* **Directive**:
Show every line below that contains the string "Attachments".

### Records provided ###

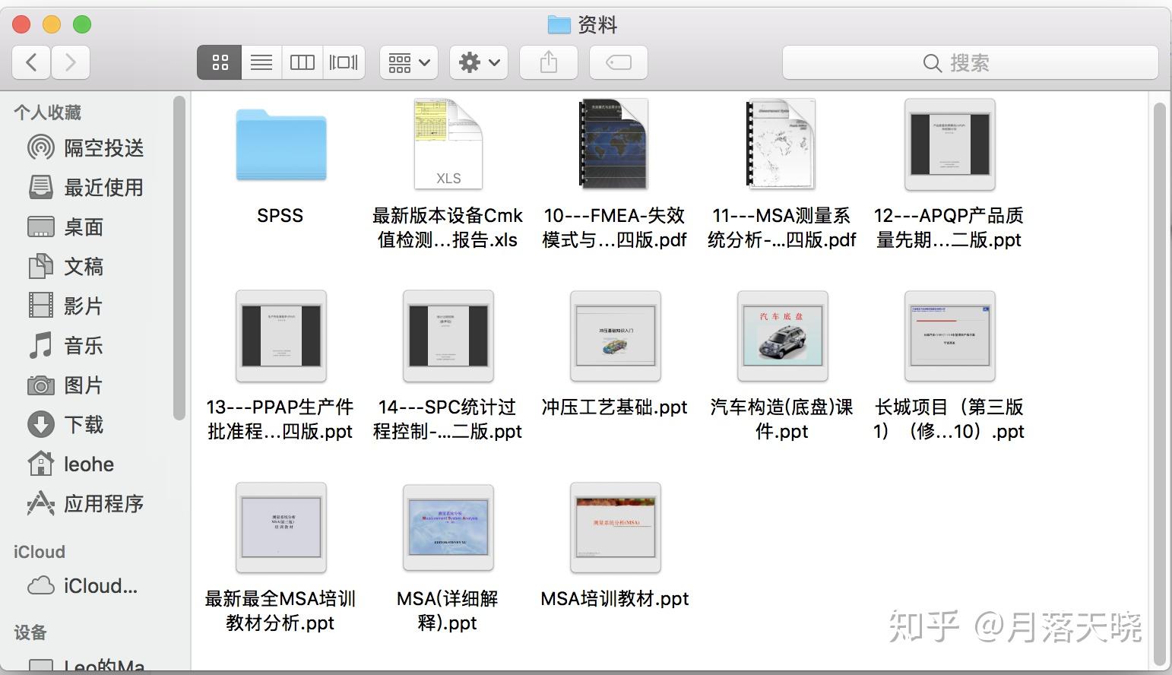Switch to gallery cover flow view
Screen dimensions: 1172x675
coord(344,62)
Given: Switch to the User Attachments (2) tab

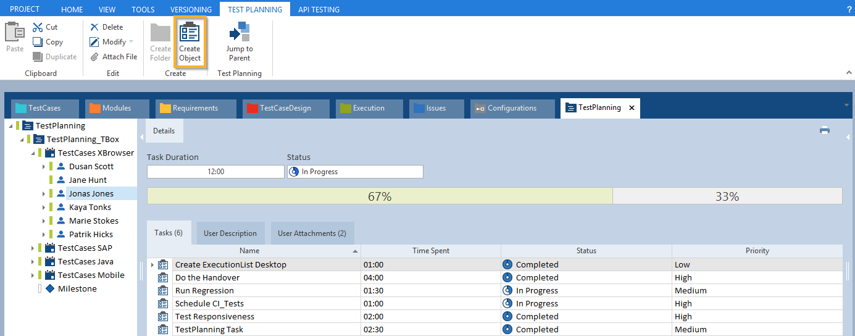Looking at the screenshot, I should point(312,233).

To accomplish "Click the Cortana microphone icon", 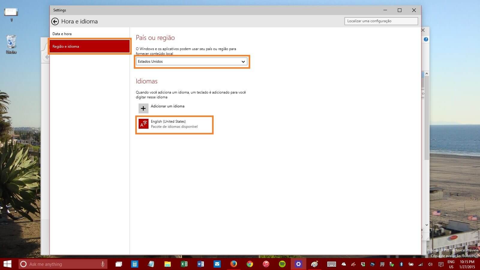I will point(103,264).
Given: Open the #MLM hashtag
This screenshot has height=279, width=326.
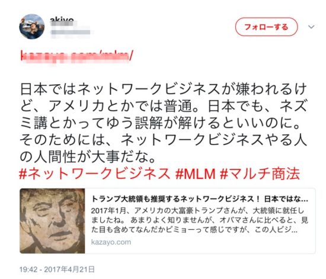Looking at the screenshot, I should pos(195,174).
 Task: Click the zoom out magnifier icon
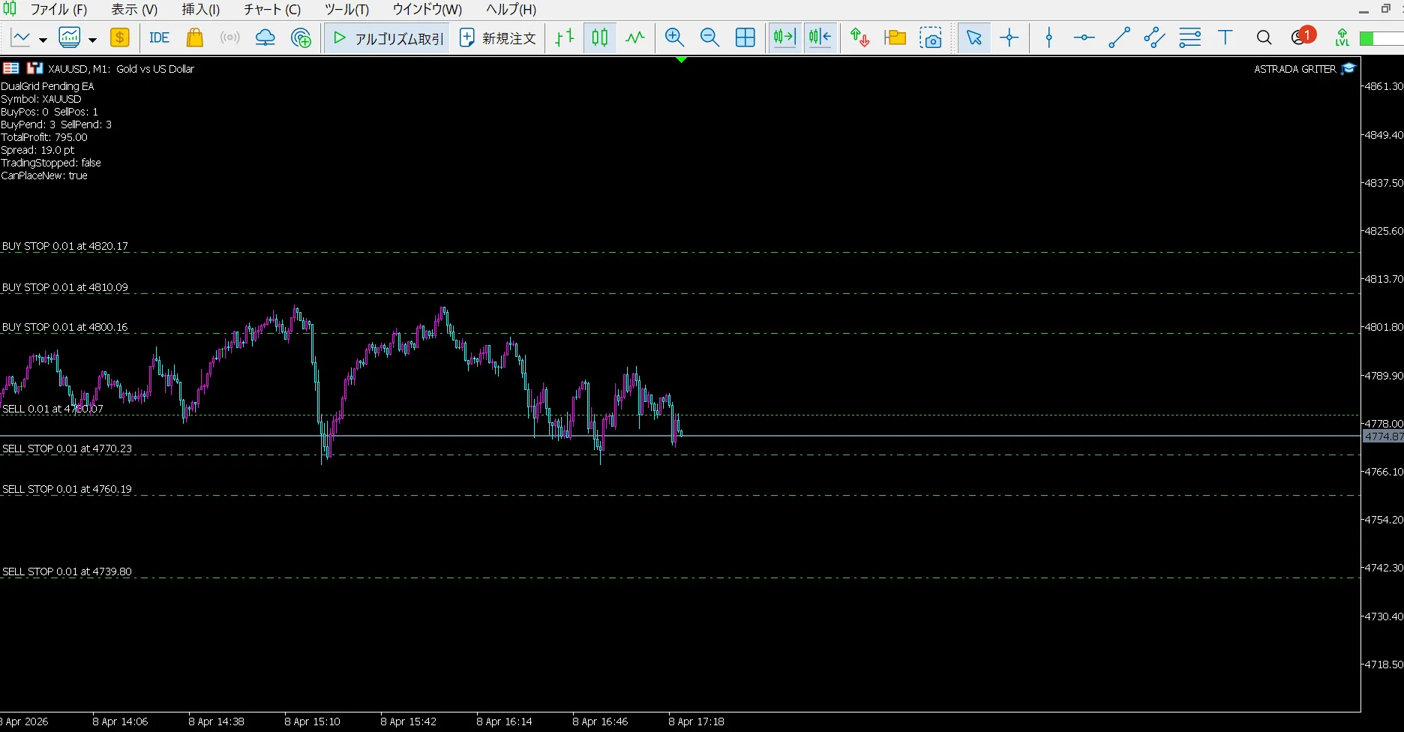(710, 38)
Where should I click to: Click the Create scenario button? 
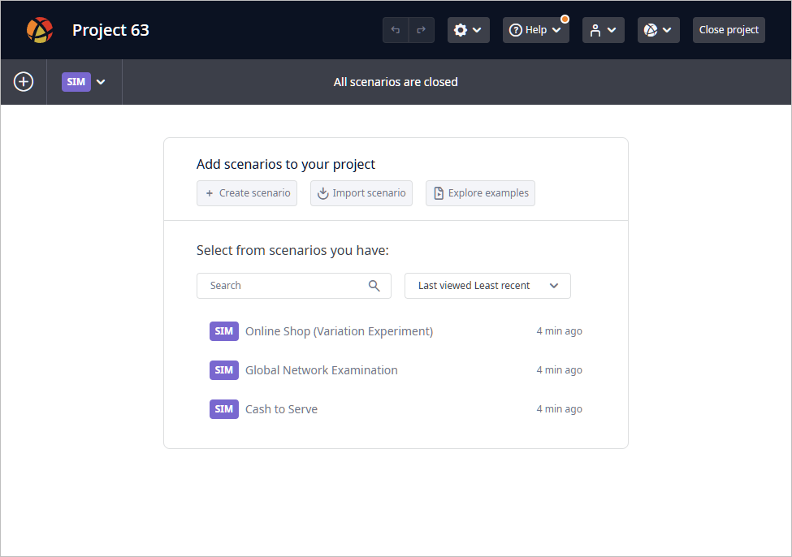point(247,193)
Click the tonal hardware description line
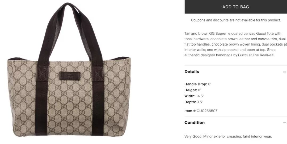 235,39
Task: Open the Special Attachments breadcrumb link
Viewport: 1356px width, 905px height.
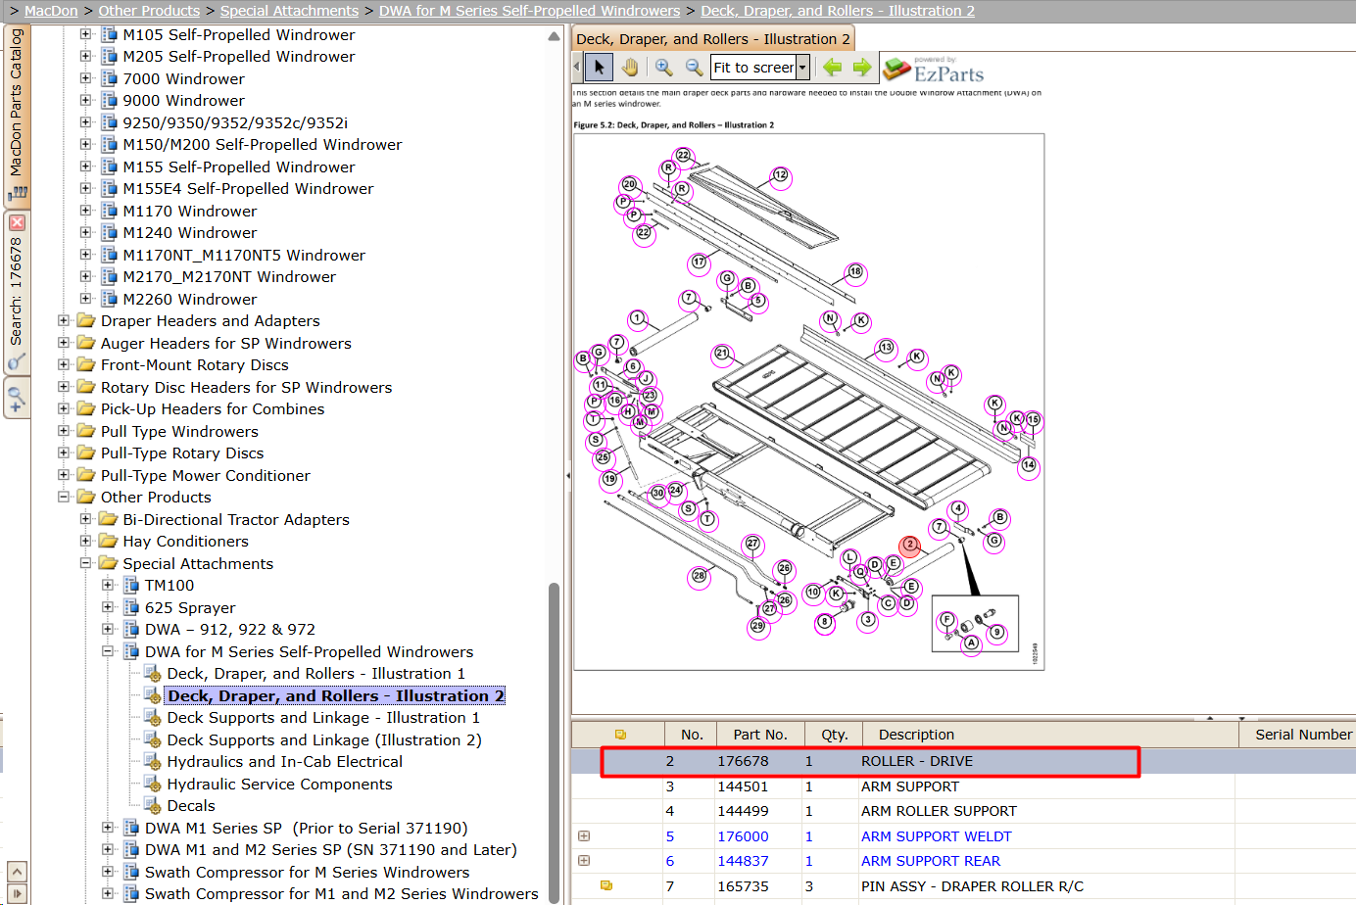Action: click(x=289, y=11)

###

* **Exercise solution**:
Given: Switch to the User Attachments (2) tab
Task: Open the Special Attachments breadcrumb link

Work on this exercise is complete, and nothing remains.